# Inside Out



## Veho (Dec 11, 2014)

Disney/Pixar's newest thing. 

​ 

Well that looks fun.


----------



## FAST6191 (Dec 11, 2014)

Bets on I sit there wishing I could be playing psychonauts instead.


----------



## ExplodingJesus (Aug 28, 2015)

Wow its such a depressing movie I really was surprised at how sad it was but it had some really good messages in it a bit much for really young one's in my opinion


----------



## ExplodingJesus (Sep 5, 2015)

Veho said:


> Disney/Pixar's newest thing.
> 
> ​
> 
> Well that looks fun.



I have watched the trailer and even watch full movie too.


----------



## Shulking (Sep 10, 2015)

I watched the movie three times already.


----------



## mashers (Sep 10, 2015)

This film is having a huge impact in the autism community. The kids I work with really understand the characters representing the emotions, and I've been using the characters and situations in the film to help them to learn about feelings, empathy, motives and loads of other important things. I don't know if the writers had autistic children in mind when they wrote Inside Out, but they deserve an award just for the impact this is having for people with autism!


----------



## AsPika2219 (Sep 11, 2015)

Inside Out = Osmosis Jones

Just enjoy visit inside human body!  Nice movie ever!


----------



## HaloEffect17 (Sep 12, 2015)

A very good Pixar movie and incredibly memorable.  Conceptually, the movie's great.


----------



## Thrittingsloats (Sep 13, 2015)

AsPika2219 said:


> Inside Out = Osmosis Jones
> 
> Just enjoy visit inside human body!  Nice movie ever!

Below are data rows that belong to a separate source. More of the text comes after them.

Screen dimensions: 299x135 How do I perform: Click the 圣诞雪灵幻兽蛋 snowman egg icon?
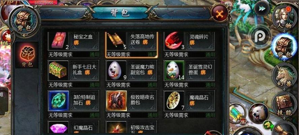click(175, 70)
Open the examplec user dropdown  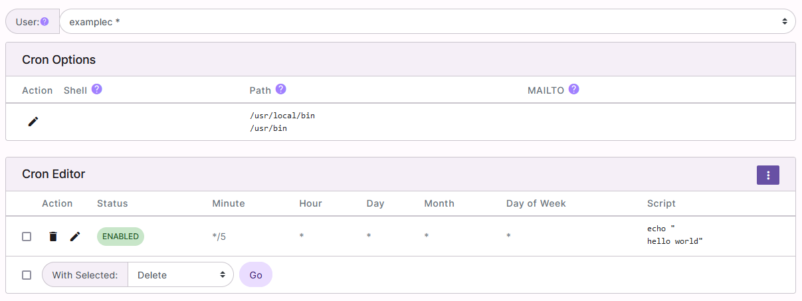point(427,21)
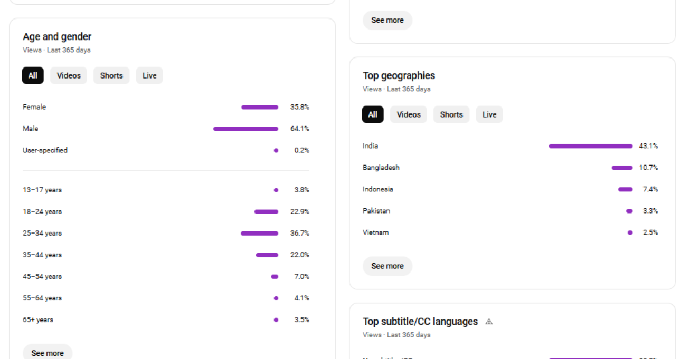Filter Top geographies by Shorts
Screen dimensions: 690x359
tap(451, 114)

Osmosis Jones is an awesome movie!

I liked Inside Out as well though lol.


----------



## endoverend (Sep 13, 2015)

I liked the movie as a whole, but I didn't like that the movie immediately sets a precedent that the main characters can't develop. They literally are supposed to react one way to every situation. They try to make you emotionally attached to the real-life girl but it's also explaining that all her actions and emotions are defined by these 5 other people in her head? Whatever.


----------



## AsPika2219 (Sep 13, 2015)

Not only Inside Out and Osmosis Jones! There are more movie, series, cartoon, anime etc was show you go inside the body! Even video games likes Breath of Fire 2 also go inside the body!!!


----------



## Veho (Sep 13, 2015)

AsPika2219 said:


> Not only Inside Out and Osmosis Jones! There are more movie, series, cartoon, anime etc was show you go inside the body! Even video games likes Breath of Fire 2 also go inside the body!!!


Psychonauts!


----------



## FAST6191 (Sep 13, 2015)

I saw it available for download a while back but could not be bothered.

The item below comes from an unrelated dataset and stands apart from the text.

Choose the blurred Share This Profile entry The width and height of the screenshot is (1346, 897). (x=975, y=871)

If we are sharing reviews though I imagine the following would at least be somewhat like what I would think


----------



## ExplodingJesus (Sep 17, 2015)

I love this movie personally, but to be honest I think it's more of an adult film disguised as a kid's film. Still, I enjoyed it a lot and I'm hoping there's a second one in the works.


----------